Seja genuíno, recomendam todos. Mas, no fechar das cortinas, nas coxias da vida, a verdade é que ninguém quer saber de tuas lágrimas na escuridão dos quartos.
A premissa de “trabalhar muito, acumular rendimentos, aposentar-se aos 80 anos e aproveitar o restante da vida” me causa angústia. Sério? Isso é a “vida ideal”? De verdade? Já parou para refletir sobre trabalhar por décadas, como um jumento, apenas para acumular dinheiro que talvez nem chegue a aproveitar plenamente, devido à falta de tempo e saúde? Ver finais de semana e férias não como direito, mas como recompensa por ter se matado a semana inteira? Passar cinco dias estressada, estressado, com um trabalho que você só exerce porque não teve a chance de viver do que te alegra? Quantas dessas milhares de pessoas que prestam concurso são conscientes de onde estão se metendo? Elas gostariam de fazer aquilo? Ou o fazem só porque precisam, em busca da famigerada “estabilidade”? É uma pergunta retórica.

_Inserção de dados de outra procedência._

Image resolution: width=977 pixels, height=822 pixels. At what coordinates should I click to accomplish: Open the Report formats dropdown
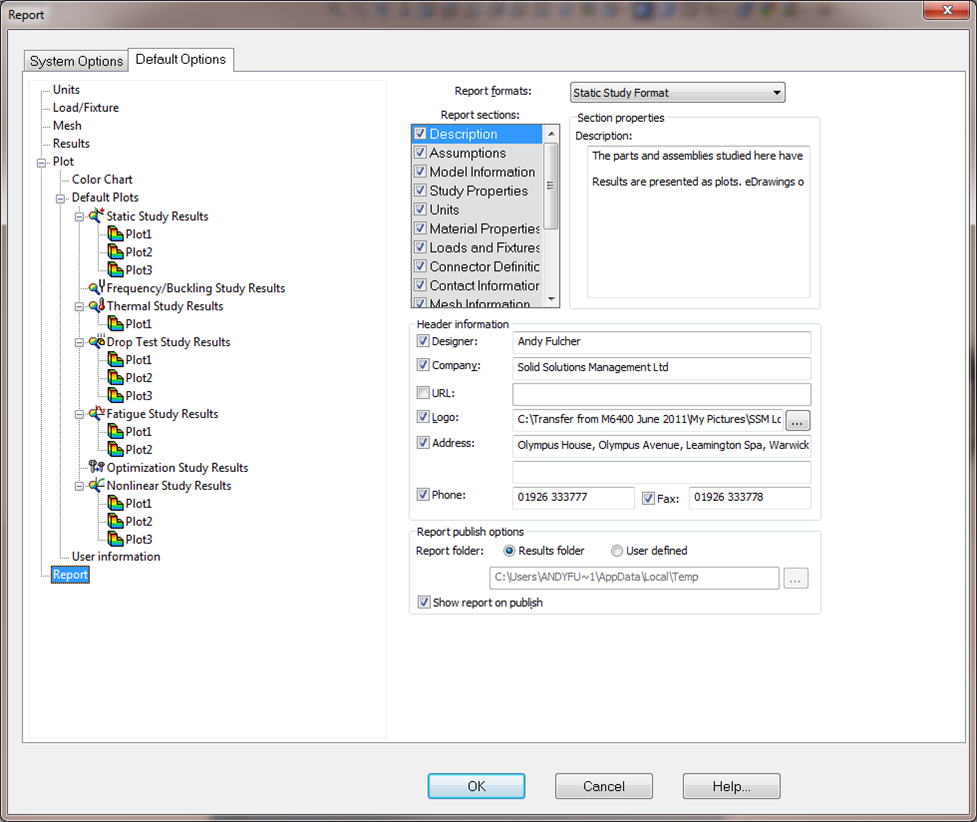(677, 93)

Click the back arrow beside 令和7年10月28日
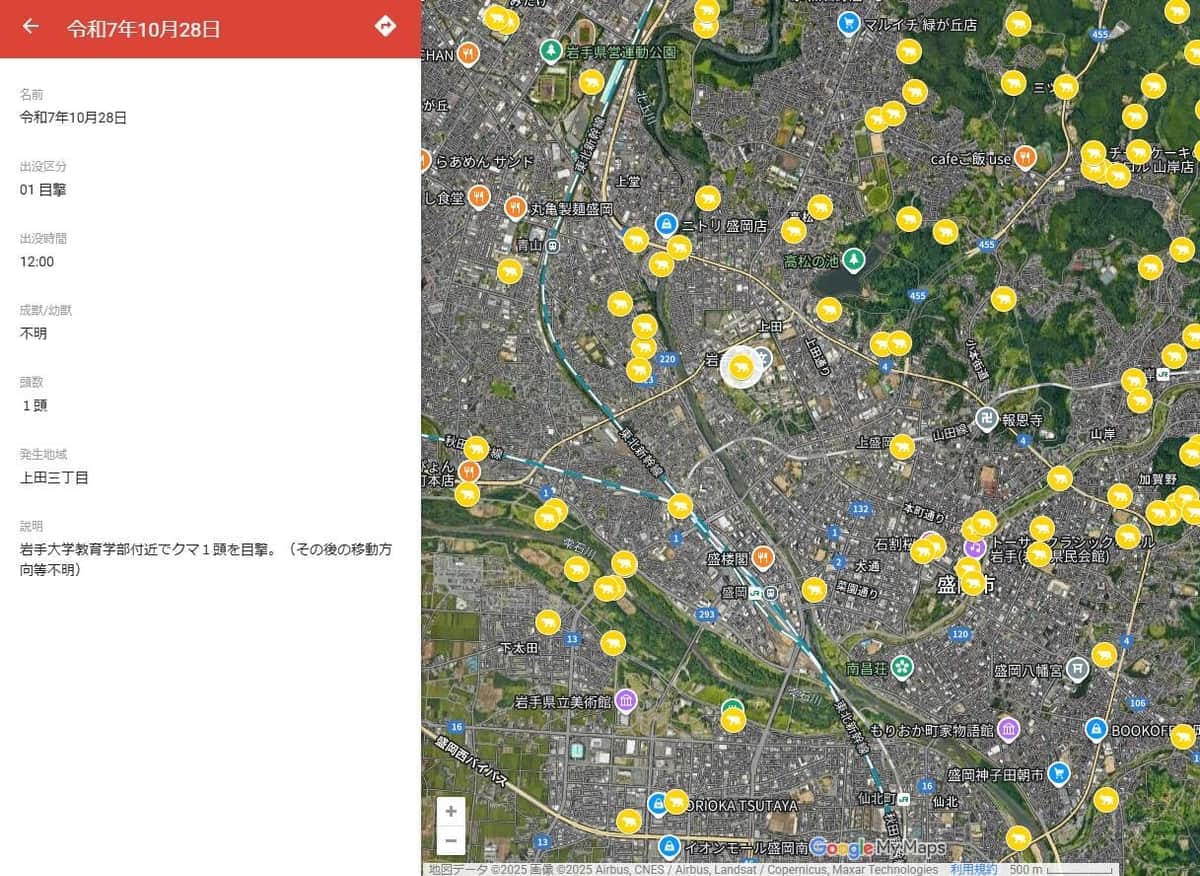tap(30, 27)
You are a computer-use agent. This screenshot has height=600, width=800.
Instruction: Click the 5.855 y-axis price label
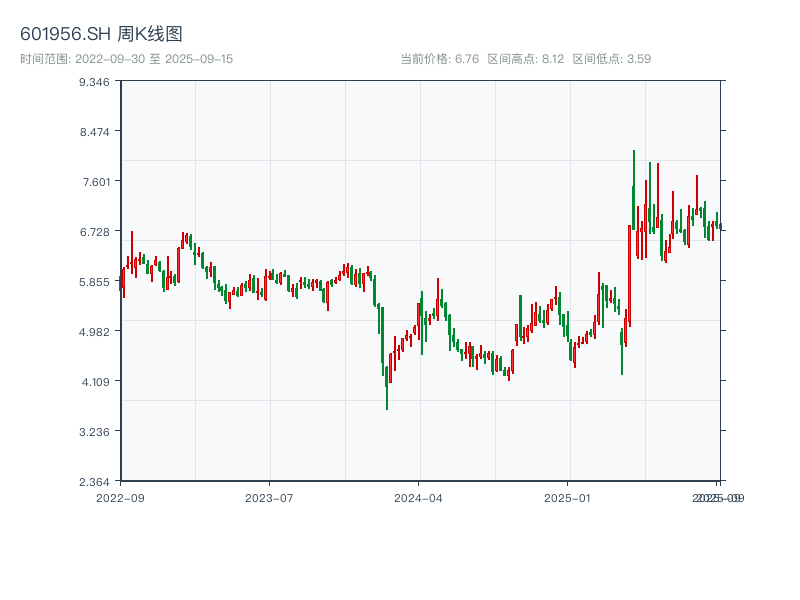(x=93, y=281)
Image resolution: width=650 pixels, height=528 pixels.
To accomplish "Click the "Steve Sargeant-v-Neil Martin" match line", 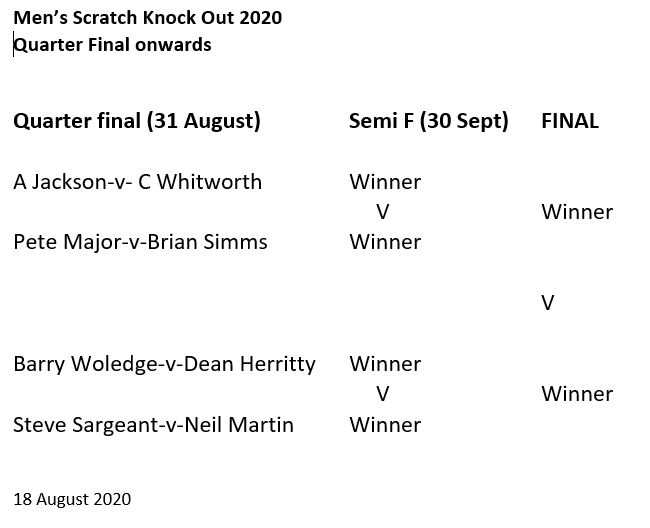I will pyautogui.click(x=153, y=425).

Aí a sociedade te diz para ter filhos, casar, ter casa, carro, viajar nas férias, colocar os filhos em boas escolas… E você precisa de dinheiro para tudo isso. E como correr atrás de um sonho pressupõe renunciar a todo esse “ideal humano”, quando você opta por essa opção é taxado de egoísta e de coisas piores.
Em suma, é preferível levar uma vida de m*rda, vazia, mas financeiramente esplendorosa. E como as religiões defendem que a paternidade e a maternidade são a “suprema felicidade”, tudo bem, teus filhos vão realizar teus sonhos, não se preocupe. Deus te recompensará pelo esforço de criar pequenos humanos na farsa de que “no futuro” poderão fazer o que quiserem — só após se aposentarem, é claro.
Tudo isso cansa.
Como Cazuza canta em “Cobaias de Deus”, “traga uma corda, irmão / irmão acorda! / nós as cobaias / vivemos muito sós”. Muito, muito sós. E cansados.